House Republican leaders have yet to bring the bipartisan bill to the floor for a vote.
Disaster survivors
On a call organized by disaster relief advocacy group Organizing Resilience, disaster survivors said the council did well at identifying problems with the current infrastructure, but that the recommendations appeared to come up short.
“Our concern for disaster survivors is that some of the recommended changes may not reflect what the council heard from survivors about what they need,” Maddie Sloan, the director of disaster recovery at the social justice nonprofit Texas Appleseed, said on the call shortly after the report was published.
© iStock - ArtemSam
FEMA would be unable to act on many of the recommendations on its own without congressional approval, Sloan said, while many of the “transformative actions” the agency has taken over the past 18 months have significantly weakened disaster response.
The changes shifted responsibility from the federal agency to states, tribes, local government and individuals, she said.

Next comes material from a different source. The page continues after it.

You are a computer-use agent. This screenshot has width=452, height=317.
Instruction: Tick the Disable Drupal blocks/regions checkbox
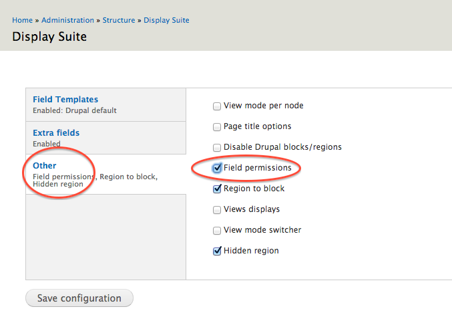click(x=217, y=147)
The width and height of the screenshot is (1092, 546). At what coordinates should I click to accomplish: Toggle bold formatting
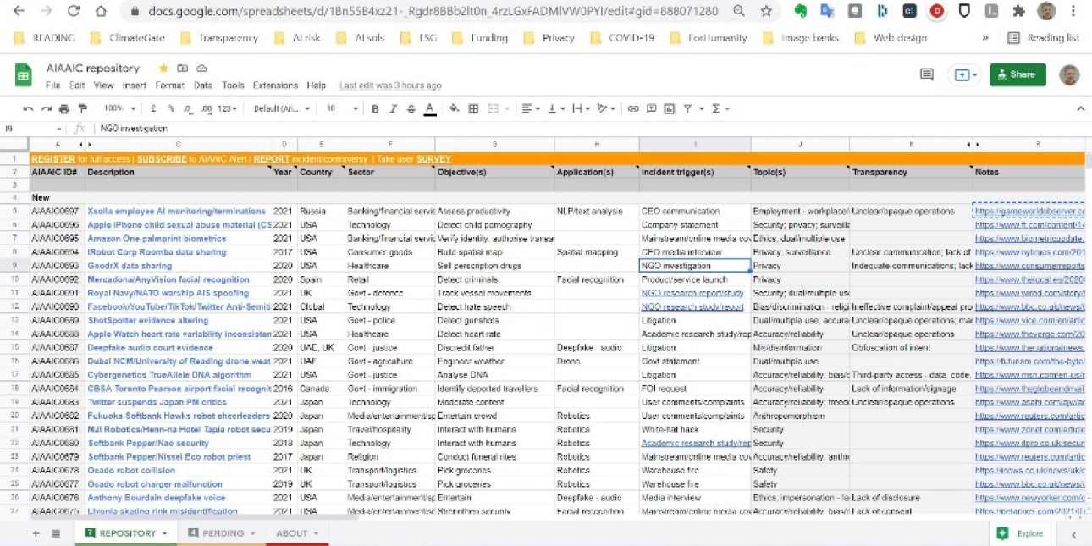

Thursday’s recommendations would only worsen that problem.
“Survivors absolutely want a more streamlined system, and they need help to get to them faster,” Sloan said. “But these recommendations, particularly around individual assistance, in fact slash the help that’s available to individual survivors.”
One such change, allowing only relief for survivors whose homes are uninhabitable, means that costs related to auto repair or replacement, medical care or funerals cannot be covered, Sloan said.
Shifting responsibility to state and local governments, without any federal guarantee of repayment, would leave more survivors without access to critical funds, Sloan and other panelists said.
Michael McLemore, an organizer in St. Louis and a survivor of the tornado there last year, said the federal response was marked by “abdicating responsibility, playing political games and shifting the burdens of states and … cities.”
It took the agency nearly eight months to even start obligating funds, leaving the city to shoulder the cost in the meantime, McLemore said.
The panel called for passage of the bipartisan FEMA bill, sponsored by Missouri Republican Sam Graves and Washington Democrat Rick Larsen, along with 68 other cosponsors, that would take FEMA out of DHS management and reestablish it as an independent agency.